• Aim:
Rewrite the lines starting at the one containing "Where should I" and ending at the last line, changing "screenshot" to "screen capture" and leaving everything else as it is. Omit the pictures.

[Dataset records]
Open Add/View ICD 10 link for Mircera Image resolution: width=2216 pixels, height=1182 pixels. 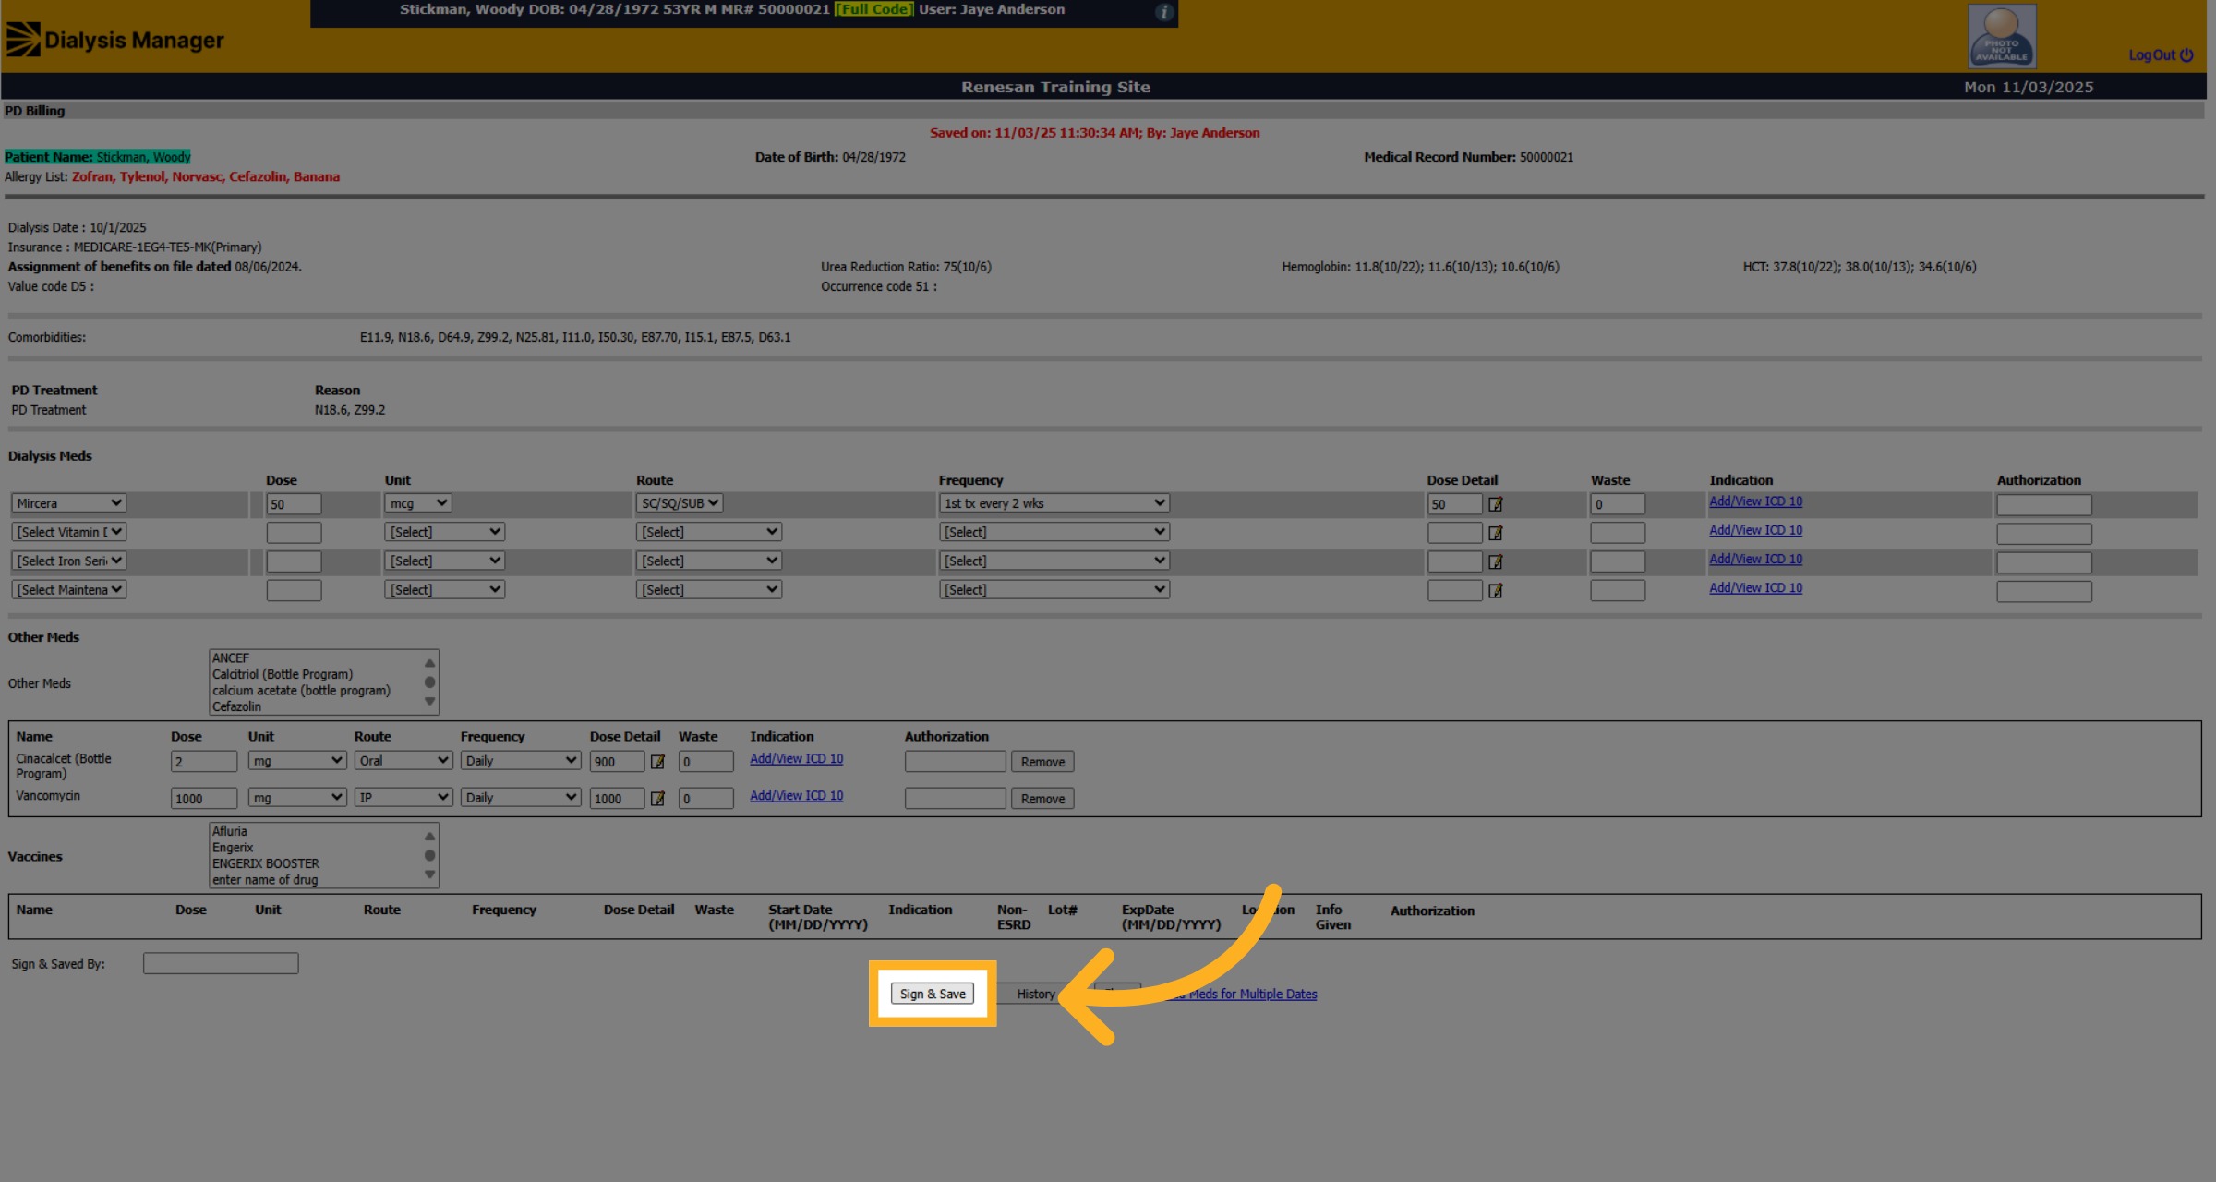point(1755,501)
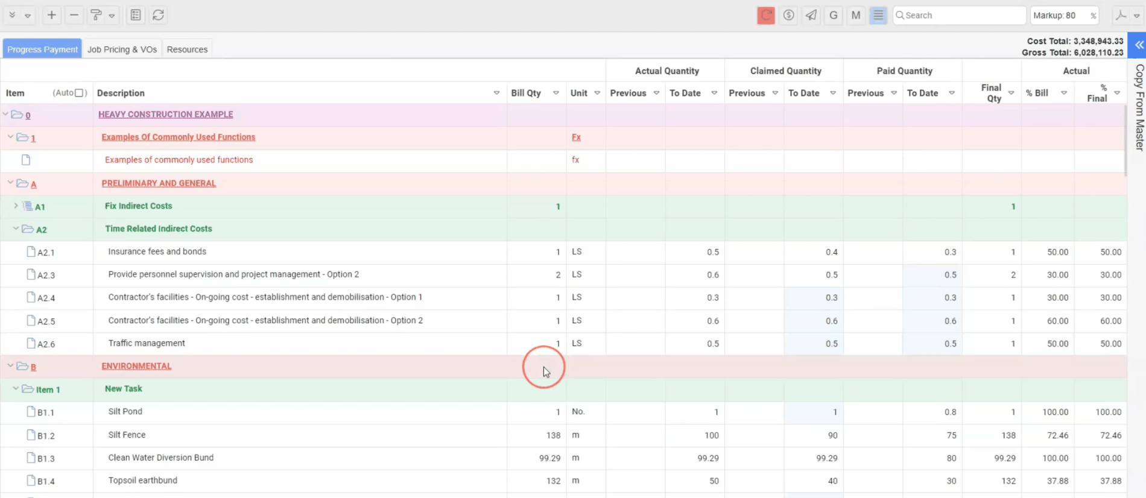Click the minus icon in the toolbar

pos(74,15)
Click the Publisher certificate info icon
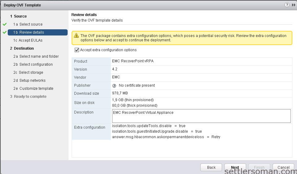 114,85
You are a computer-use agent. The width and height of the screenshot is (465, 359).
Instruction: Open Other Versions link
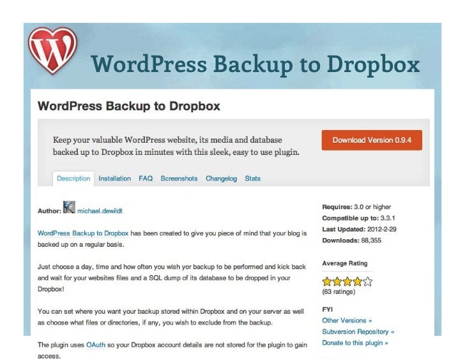click(x=347, y=321)
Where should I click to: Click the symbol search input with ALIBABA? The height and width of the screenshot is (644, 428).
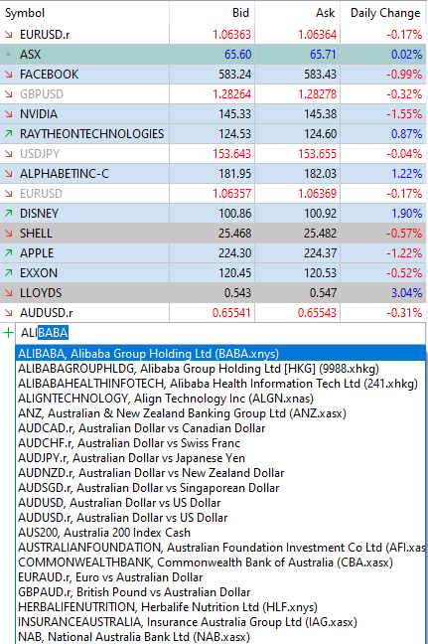pos(220,333)
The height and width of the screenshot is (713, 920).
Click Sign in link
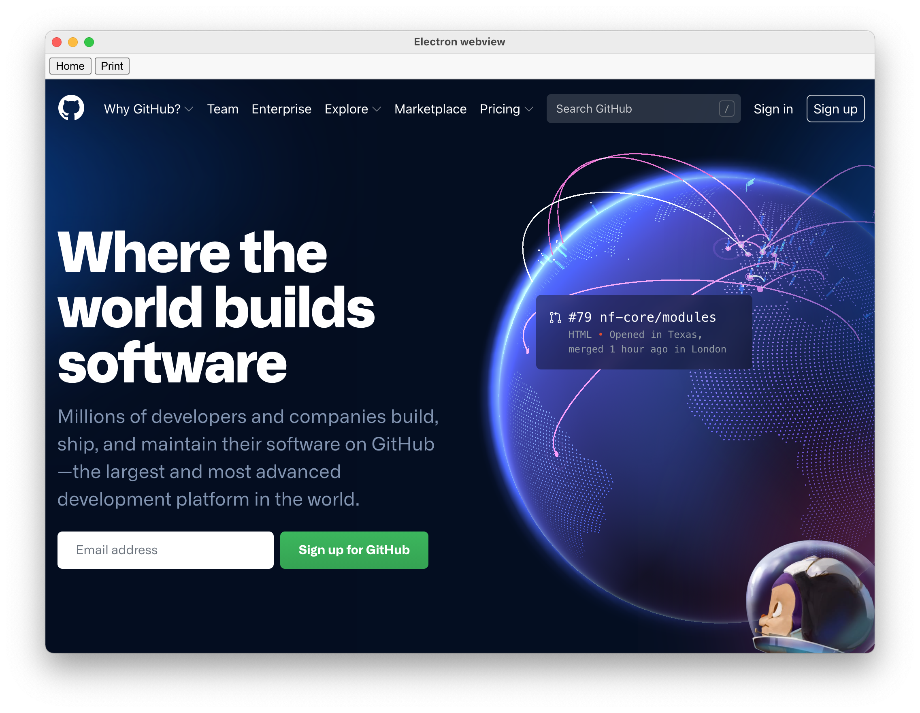[x=772, y=109]
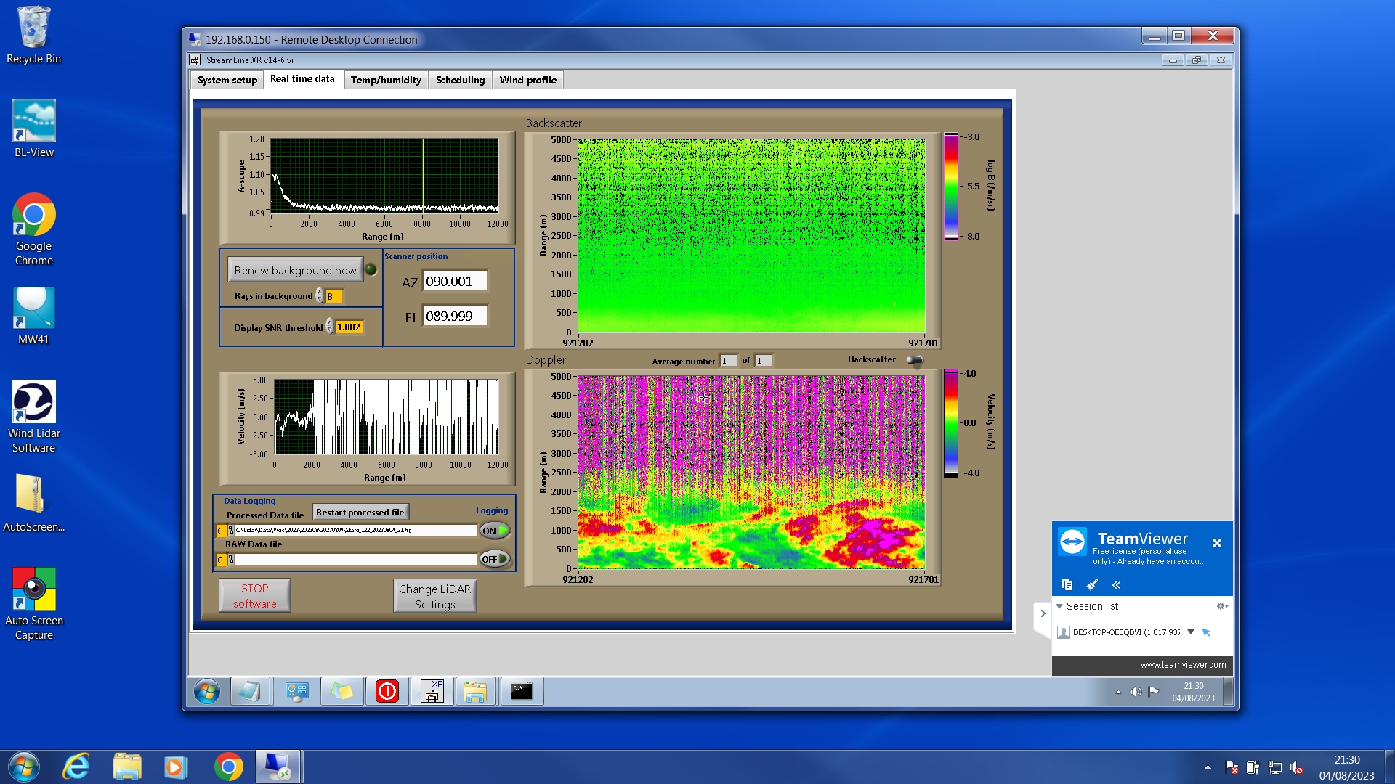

• Response:
Where should I click to: Click the symbol search input with ALIBABA? The height and width of the screen capture is (644, 428).
pos(220,333)
The height and width of the screen capture is (713, 920).
Click Sign in link
[x=772, y=109]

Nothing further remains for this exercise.